ThinkProgress
By Ian Millhiser
November 16, 2015
More
than half a dozen state governors have come out against President
Obama’s plans to relocate several thousand Syrian refugees within the
United States. Some have pledged
to actively resist settlement of these refugees. Texas Gov. Greg Abbott
(R), for example, signed a letter to Obama that begins “as governor of
Texas, I write to inform you that the State of Texas will not accept any
refugees from Syria in the wake of the deadly
terrorist attack in Paris.” Louisiana Gov. Bobby Jindal (R) issued an
executive order instructing all “departments, budget units, agencies,
offices, entities, and officers of the executive branch of the State of
Louisiana” to “utilize all lawful means to prevent
the resettlement of Syrian refugees in the State of Louisiana while
this Order is in effect.”
The
problem for Jindal, Abbott and the other governors opposed to admitting
refugees, however, is that there is no lawful means that permits a
state government to dictate
immigration policy to the president in this way. As the Supreme Court
explained in Hines v. Davidowitz, “the supremacy of the national power
in the general field of foreign affairs, including power over
immigration, naturalization and deportation, is made
clear by the Constitution.” States do not get to overrule the federal
government on matters such as this one.
Just
in case there is any doubt, President Obama has explicit statutory
authorization to accept foreign refugees into the United States. Under
the Refugee Act of 1980,
the president may admit refugees who face “persecution or a
well-founded fear of persecution on account of race, religion,
nationality, membership in a particular social group, or political
opinion” into the United States, and the president’s power to do so
is particularly robust if they determine that an “unforeseen emergency
refugee situation” such as the Syrian refugee crisis exists.
This
power to admit refugees fits within the scheme of “broad discretion
exercised by immigration officials” that the Supreme Court recognized in
its most recent major
immigration case, Arizona v. United States. Indeed, in describing the
executive branch’s broad authority to make discretionary calls regarding
immigration matters, Arizona seemed to explicitly contemplate the
circumstances that face President Obama today.
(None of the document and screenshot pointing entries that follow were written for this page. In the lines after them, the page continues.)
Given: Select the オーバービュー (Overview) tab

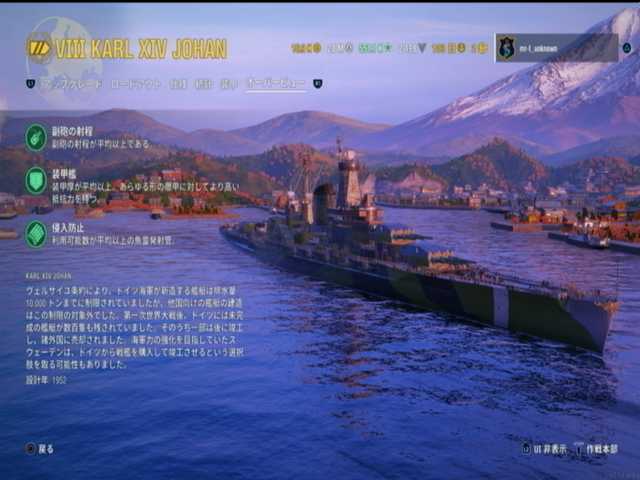Looking at the screenshot, I should [x=276, y=85].
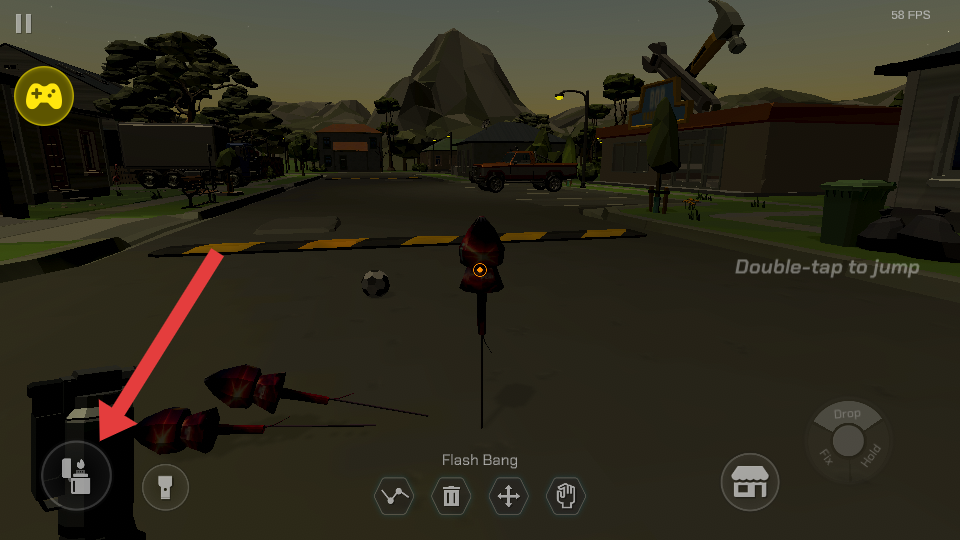
Task: Delete the object with the trash icon
Action: (x=451, y=496)
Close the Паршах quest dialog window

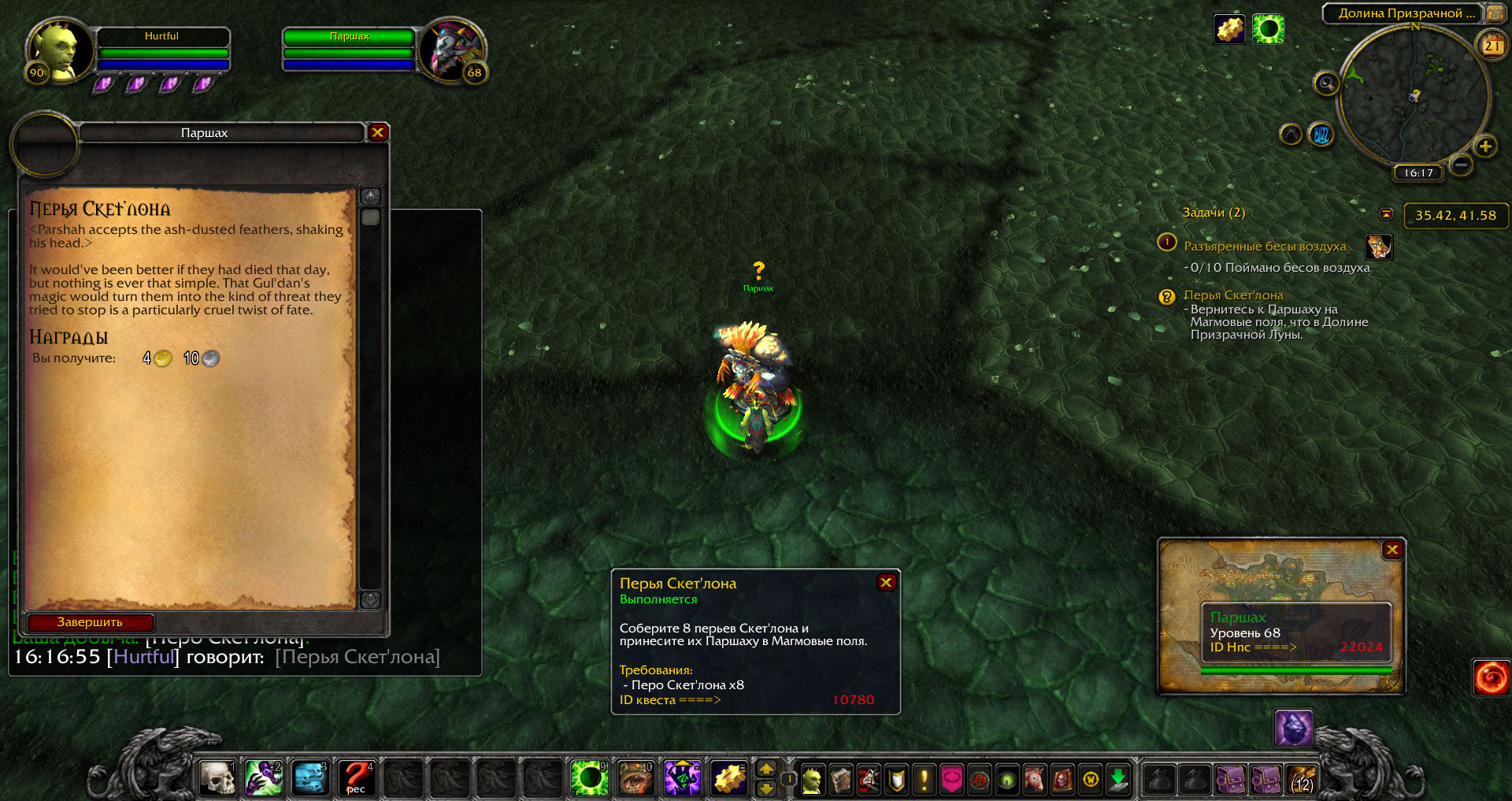378,132
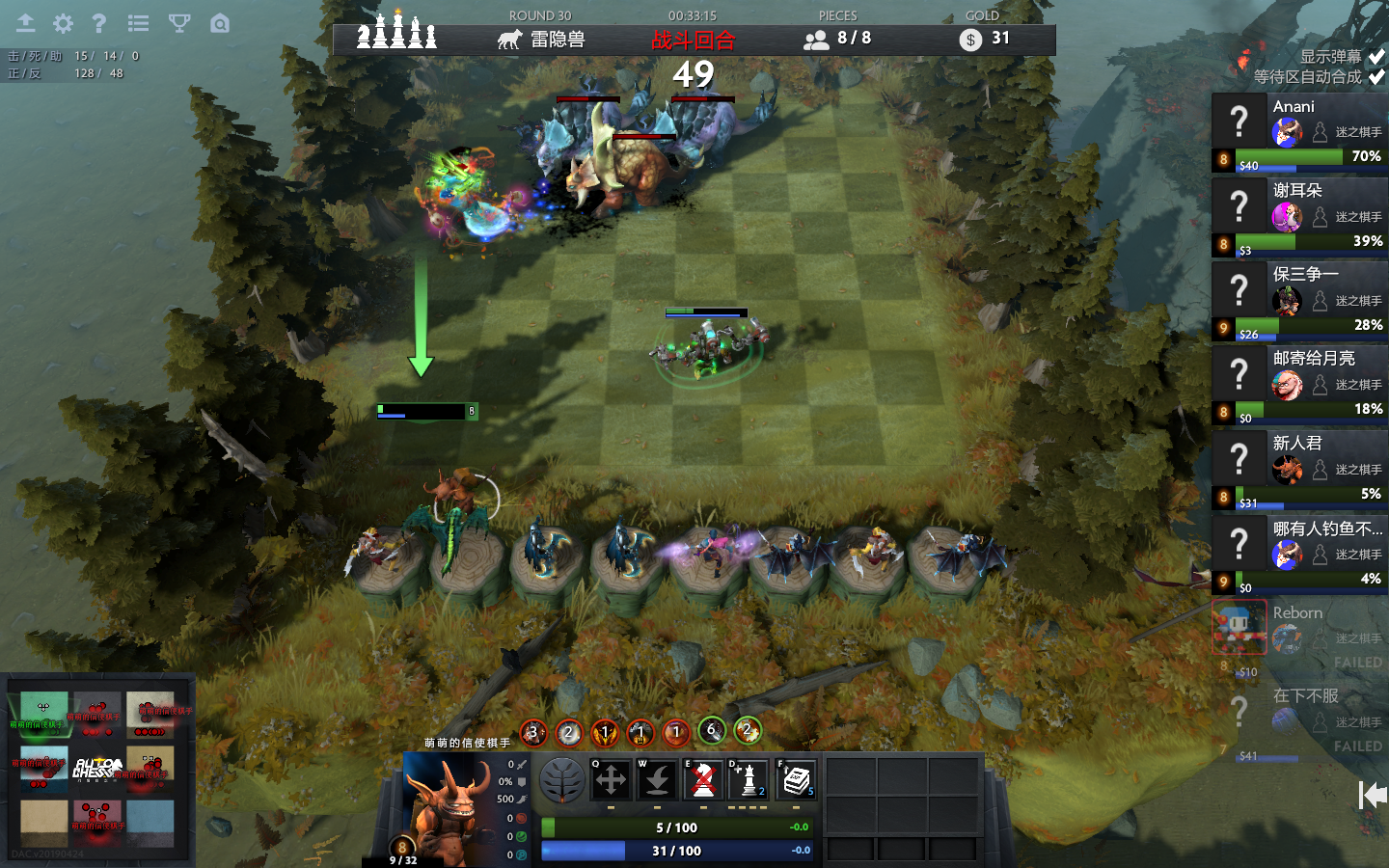
Task: Select player 新人君 row
Action: (x=1298, y=470)
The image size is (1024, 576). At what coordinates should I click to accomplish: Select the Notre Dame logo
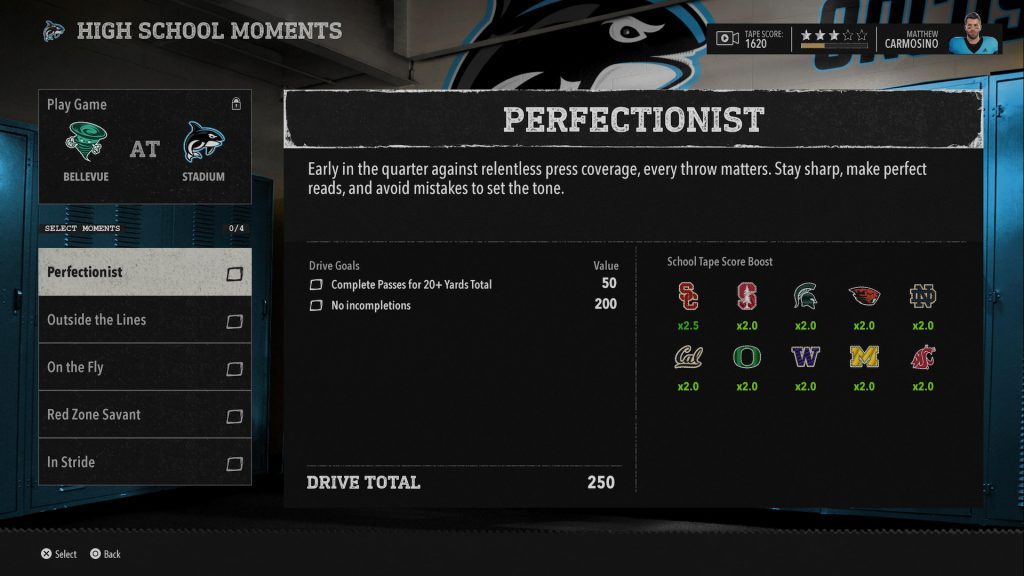pos(922,296)
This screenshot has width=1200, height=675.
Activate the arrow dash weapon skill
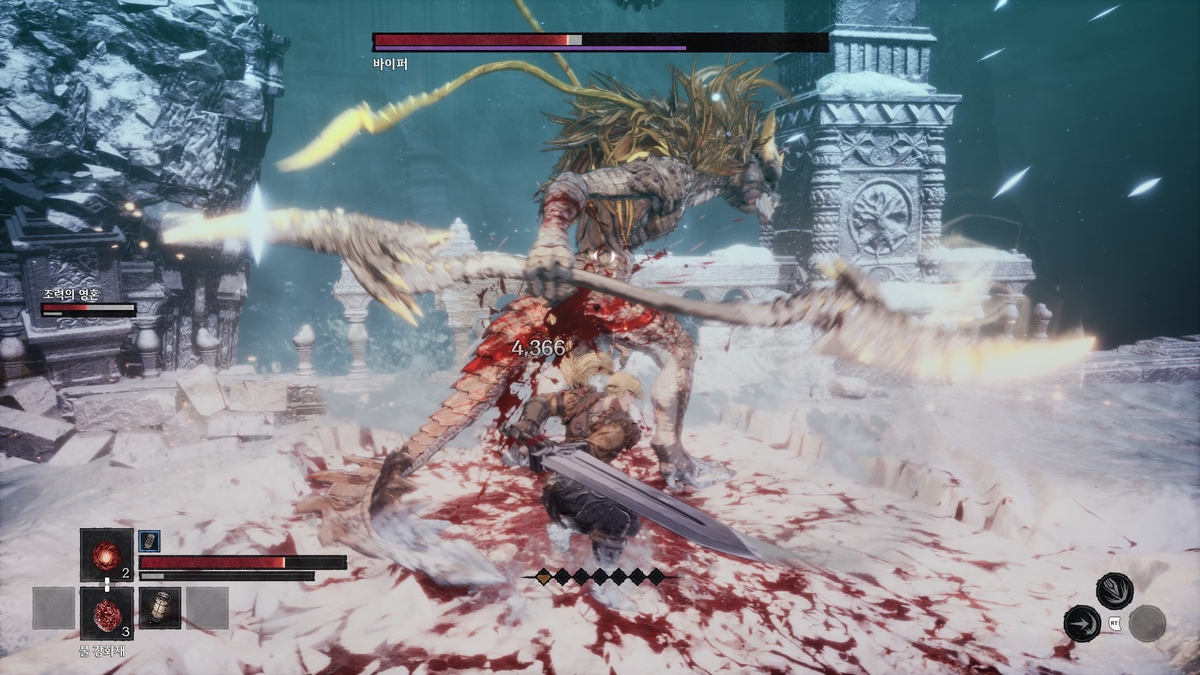pyautogui.click(x=1082, y=623)
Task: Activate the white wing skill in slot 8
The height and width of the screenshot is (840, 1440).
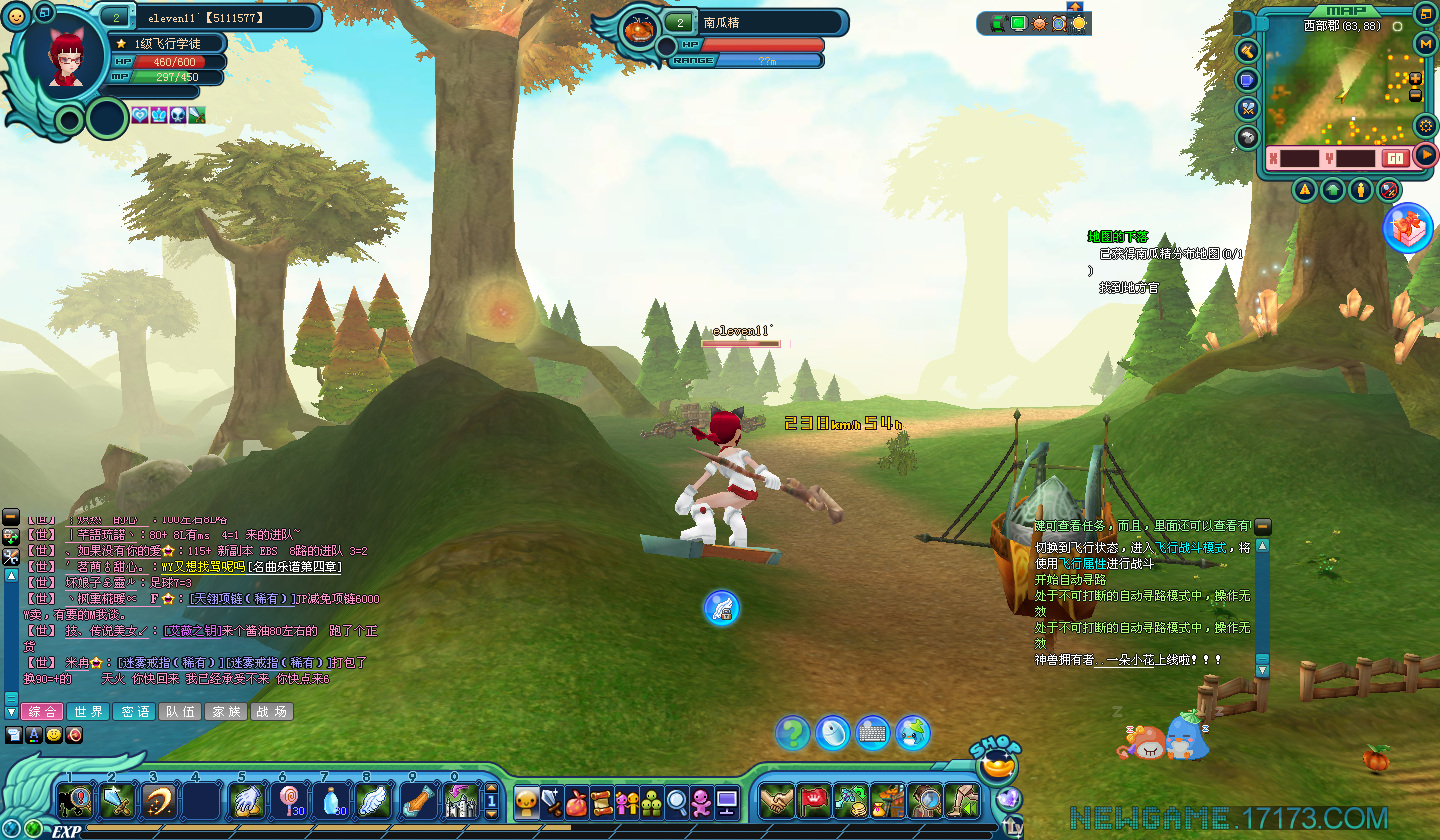Action: pyautogui.click(x=373, y=801)
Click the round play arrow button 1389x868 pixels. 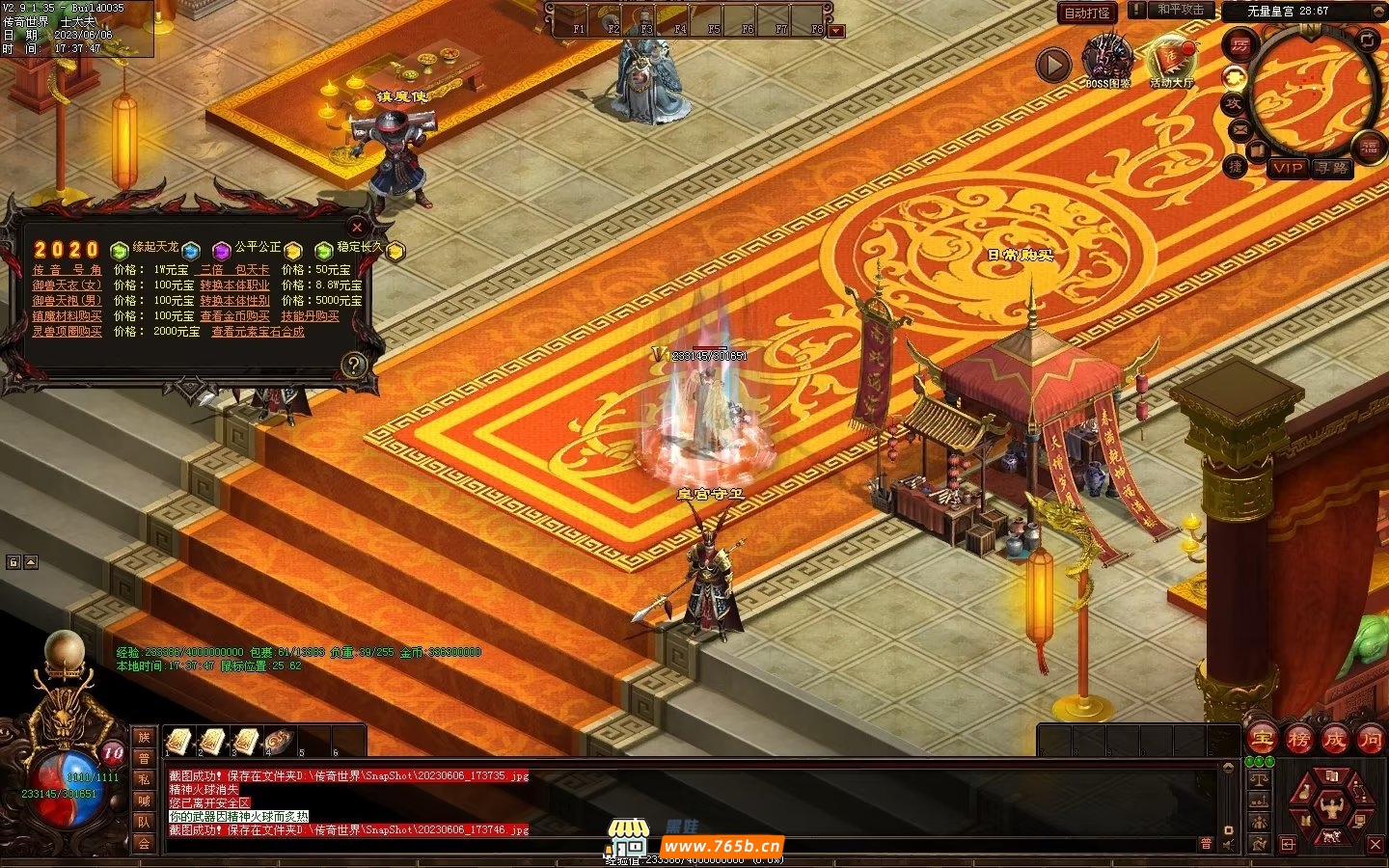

The United States may wish to allow a foreign national to remain within
its borders, the Court explained, because the individual’s home nation
“may be mired in civil war, complicit in political persecution, or
enduring conditions that create a real risk that
the alien or his family will be harmed upon return.”
Moreover,
the Court explained, America could suffer severe foreign policy
consequences if the executive does not enjoy broad discretion over
immigration matters. “The
dynamic nature of relations with other countries,” Justice Anthony
Kennedy explained in his opinion for the Court in Arizona, “requires the
Executive Branch to ensure that enforcement policies are consistent
with this Nation’s foreign policy with respect to
these and other realities.”
Hines
offered a similar warning about the close tie between immigration and
foreign relations, explaining that immigration policy must be set by the
national government
and not by 50 different state governors because the entire United
States can suffer when a foreign nation reacts adversely to our
treatment of immigrants. “Experience has shown that international
controversies of the gravest moment, sometimes even leading
to war,” Justice Hugo Black wrote in his 1941 opinion for the Court,
“may arise from real or imagined wrongs to another’s subjects inflicted,
or permitted, by a government.” Thus, the Court concluded, “the
regulation of aliens is so intimately blended and
intertwined with responsibilities of the national government that where
it acts, and the state also acts on the same subject, ‘the act of
congress, or the treaty, is supreme; and the law of the state, though
enacted in the exercise of powers not controverted,
must yield to it.'”
To
be clear, states still retain the power to deny their own resources to
the federal government, so they could potentially make settlement of
refugees more difficult
than it would be if the states cooperated. Nevertheless, an act of
Congress — the Refugee Act of 1980 — has given Obama broad discretion to
allow refugees to be admitted into the United States. The states of
Texas, Louisiana and others must yield to that act.